Values are presented as means ± S.E.M. (N=5 starlings). For each of the variables examined in this study, I computed an average within each bird at each speed (N=6). The distributions of these mean values did not violate the assumptions associated with parametric statistical analysis; thus, I tested for a significant effect of flight speed upon each variable by using univariate repeated-measures analysis of variance (von Ende, 1993; MANOVA procedure, SPSS Inc. 1990). The variables tested were: relative intensity of EMG, EMG duration, wingbeat frequency, wingbeat amplitude, cycle duration, the percentage of time spent flapping within a flapping or non-flapping cycle and the number of wingbeats within a cycle.

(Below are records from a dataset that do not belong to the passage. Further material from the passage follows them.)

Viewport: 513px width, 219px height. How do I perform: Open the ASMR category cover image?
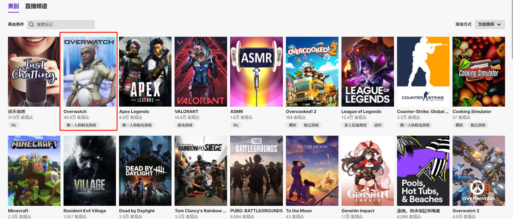[256, 72]
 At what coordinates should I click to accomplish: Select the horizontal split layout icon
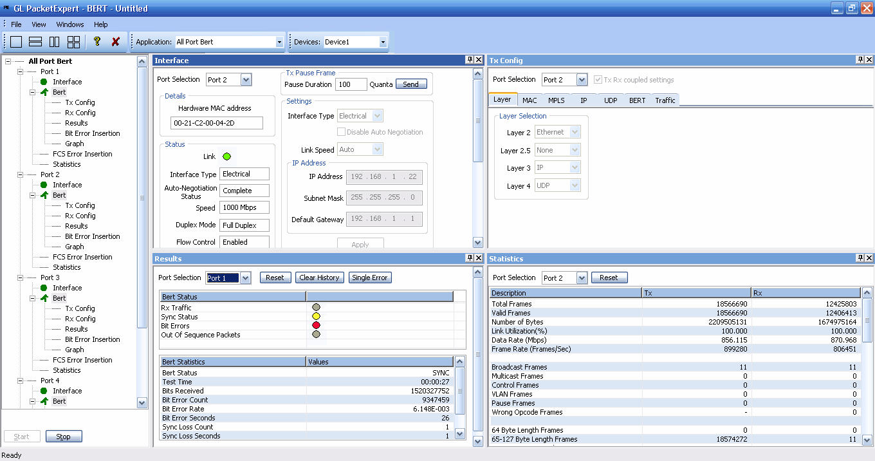(x=35, y=41)
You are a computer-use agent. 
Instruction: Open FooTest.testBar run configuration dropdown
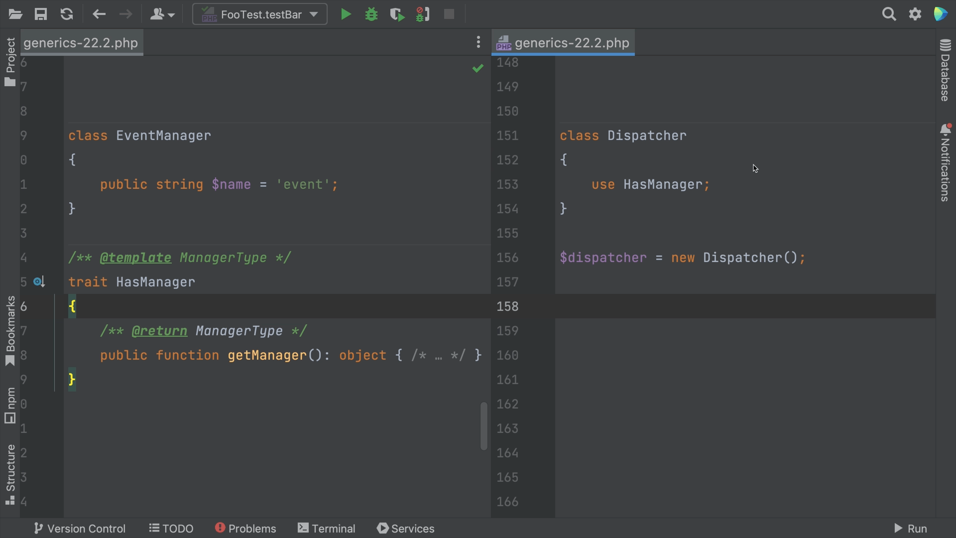point(260,14)
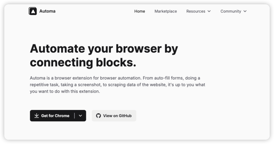The image size is (274, 144).
Task: Click the download arrow icon
Action: point(37,116)
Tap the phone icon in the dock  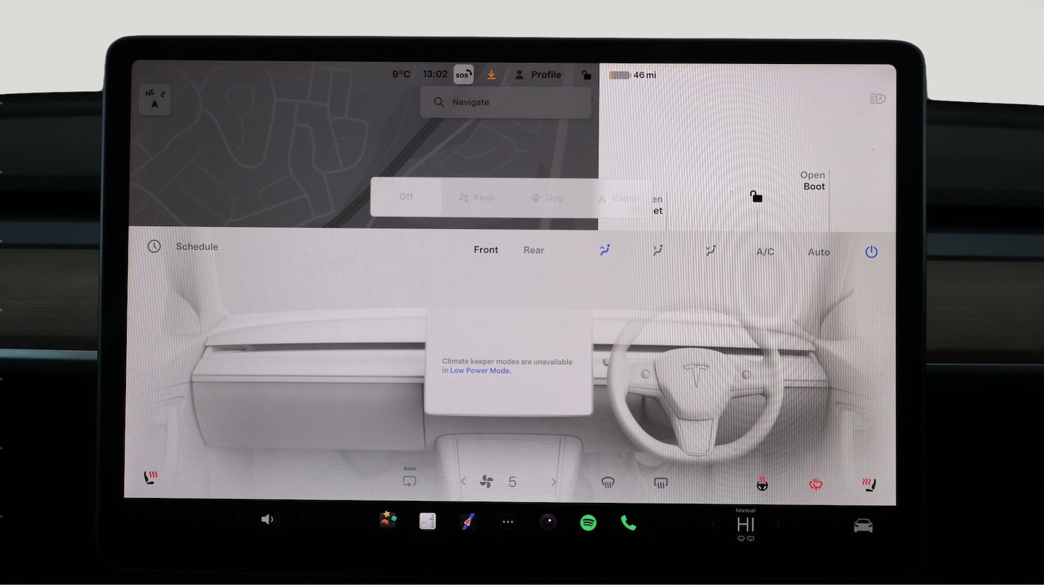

Starlings exhibited glide and partial-bound postures during non-flapping intervals at all flight speeds from 8 to 18 m s⁻¹, whereas bound postures were only observed for speeds from 10 to 18 m s⁻¹ (Fig. 1). At all speeds, glides made up over 50 % of the total non-flapping intervals observed, but starlings decreased the percentage of glides and increased the percentage of bounds as flight speed increased from 8 to 18 m s⁻¹ (Fig. 1). A trend with flight speed was not evident for partial-bounds, which were always less than 10 % of the total non-flapping intervals within a speed. Non-flapping phases often consisted of more than one wing posture. Of the 751 glides recorded, 24.9 % were preceded by a bound or a partial-bound, 51 % of 272 bounds were followed immediately by a partial-bound or glide, and 61 % of 70 partial-bounds were followed immediately by a glide. Glides were always followed by flapping flight, and bounds were always preceded by flapping flight. Pull-out phases, when wingspan increased but wingtip elevation remained near 0 cm (DeJong, 1983), always occurred between two non-flapping postures within a single non-flapping phase and between a bound and subsequent flapping flight.

Among five starlings, glides lasted 284.1±16.4 ms (S.E.M.), whereas the average duration for partial-bounds was 66.7±6.6 ms and for bounds was 57.0±3.6 ms. Pull-out phases lasted on average 43.8±2.4 ms. There was a significant effect of flight speed upon the average duration of a flapping or non-flapping cycle (P<0.0005), the percentage of time spent flapping during a cycle (P=0.049) and the number of wingbeats within a cycle (P<0.0005; Figs 2A, 3). At 8 m s⁻¹, where the values for these variables were highest, cycle duration was 5806±936 ms, the percentage of the cycle spent flapping was 95.3±0.8 % and the number of wingbeats in a cycle was 61.2±12.1. Average cycle duration and the number of wingbeats within a cycle both decreased with increasing flight speed to reach a minimum at 16 m s⁻¹, where cycles lasted 1451.82±187 ms (Fig. 2A) and the number of wingbeats in a cycle was 14.5±2.0 (Fig. 3). At 18 m s⁻¹, cycle duration increased to 1719±307.6 ms and the number of wingbeats in a cycle increased to 17.6±3.9. The percentage of time spent flapping decreased from 8 m s⁻¹ to a minimum value at 12m s⁻¹ when the starlings flapped, on average, 78.7±4.9 % of the cycle time (Fig. 2A). From 12 to 18 m s⁻¹, the average percentage of the cycle spent flapping was between 82 and 84 %.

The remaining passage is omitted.